→ **STATED PROBLEM**
Put the lines of the entries below into a JSON list of strings, one string per line with blank lines left out. Begin with the line containing "You are a GUI" and go on through the line containing "This screenshot has", including both of those lines.
## Start AVAILABLE DATA
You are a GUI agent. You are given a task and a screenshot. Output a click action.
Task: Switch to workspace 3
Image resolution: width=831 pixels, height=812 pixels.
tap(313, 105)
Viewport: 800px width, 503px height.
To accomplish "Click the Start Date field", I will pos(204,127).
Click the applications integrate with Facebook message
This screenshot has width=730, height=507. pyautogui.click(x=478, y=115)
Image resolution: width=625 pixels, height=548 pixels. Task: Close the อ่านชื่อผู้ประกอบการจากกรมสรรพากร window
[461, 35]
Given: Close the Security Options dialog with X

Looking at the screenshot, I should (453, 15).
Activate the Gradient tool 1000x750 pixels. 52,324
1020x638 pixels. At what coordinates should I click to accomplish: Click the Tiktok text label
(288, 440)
## End AVAILABLE DATA
## Start AVAILABLE DATA
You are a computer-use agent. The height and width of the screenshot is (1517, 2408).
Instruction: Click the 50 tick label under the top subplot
## End AVAILABLE DATA
## Start AVAILABLE DATA
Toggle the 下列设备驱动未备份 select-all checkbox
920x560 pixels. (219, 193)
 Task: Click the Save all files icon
## End AVAILABLE DATA
→ **SOLUTION TO THIS TASK**
[
  "You are a GUI agent. You are given a task and a screenshot. Output a click action.",
  "Task: Switch to workspace 3",
  "Image resolution: width=831 pixels, height=812 pixels.",
  "tap(313, 105)",
  "Viewport: 800px width, 503px height.",
  "To accomplish \"Click the Start Date field\", I will pos(204,127).",
  "Click the applications integrate with Facebook message",
  "This screenshot has width=730, height=507. pyautogui.click(x=478, y=115)"
]